The laws were adopted by the Howard government in 2000 and are subject to a statutory, independent review every ten years. This creates an overarching framework for protecting the environment.
States and territories also have environmental laws that protect ecosystems and species that are important across the state.
A national species and habitat assessment system is incorporated into the law to protect the environment and important cultural sites.
“A species or ecosystem is deemed vulnerable, endangered, or critically endangered when its population declines to the point that it requires protection. In order to ensure the survival of species in danger of extinction, the legislation must identify and protect threats to the species’ survival. Also, the laws govern whether mining, urban expansion, and agricultural clearing are permitted. If a project is considered to have a significant impact on matters of national environmental significance, the developer must submit it for assessment. If a project requires an assessment under federal law, the environment department will make that determination, with the environment minister making the final decision on whether to approve or deny the project.”, ~ Mr Grégory THUAN DIT DIEUDONNÉ – Founder of Avocat International Thuan
Official reports indicate that the EPBC Act has failed to meet its key objective of protecting and conserving the environment. According to the government’s five-yearly state of the environment report, threats are increasing and ecosystems are in decline. Australia has the highest mammal extinction rate in the world.
An Australian National Audit Office review of the government’s administration of the act concluded that it was inefficient and ineffective and that environmental risks were not adequately managed.
Additionally, the department’s funding cuts from 2014-15 had slowed the assessment and approval processes.

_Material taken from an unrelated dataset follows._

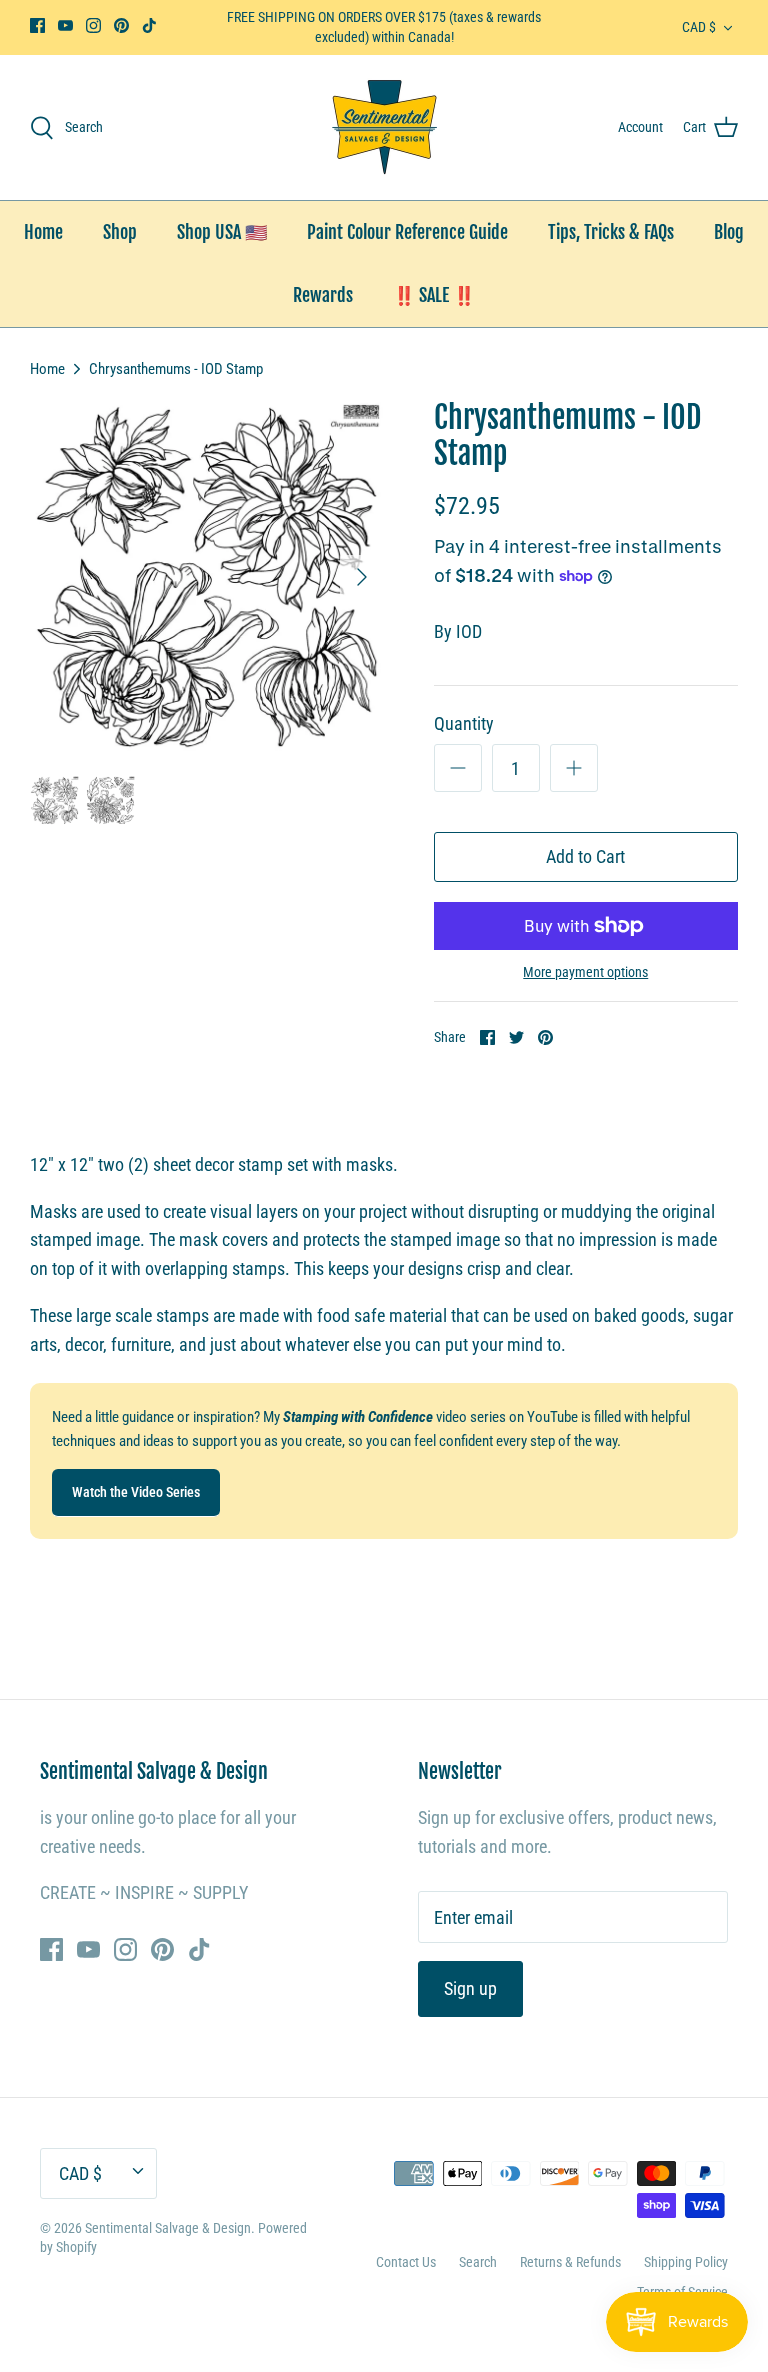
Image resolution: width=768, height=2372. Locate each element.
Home (43, 232)
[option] (207, 577)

Conservationists argue that the current system is failing to stem an extinction crisis. Their primary concern is that the act gives too much discretion to ministers in implementing laws – such as recovery plans. According to them, environmental protection has been overshadowed by decisions under the Act. Meanwhile, developers are concerned that the federal laws may duplicate or conflict with those at the state level.
Between 2000 and June 2019, the national audit office reported that 6,253 proposed actions were sent to the environment minister for review. Of those, 5,088 were approved and just 21 were deemed unacceptable.
As part of its economic response to the Covid-19 outbreak, the government has signalled it wishes to streamline environmental approvals. The report may recommend stricter protections for the environment.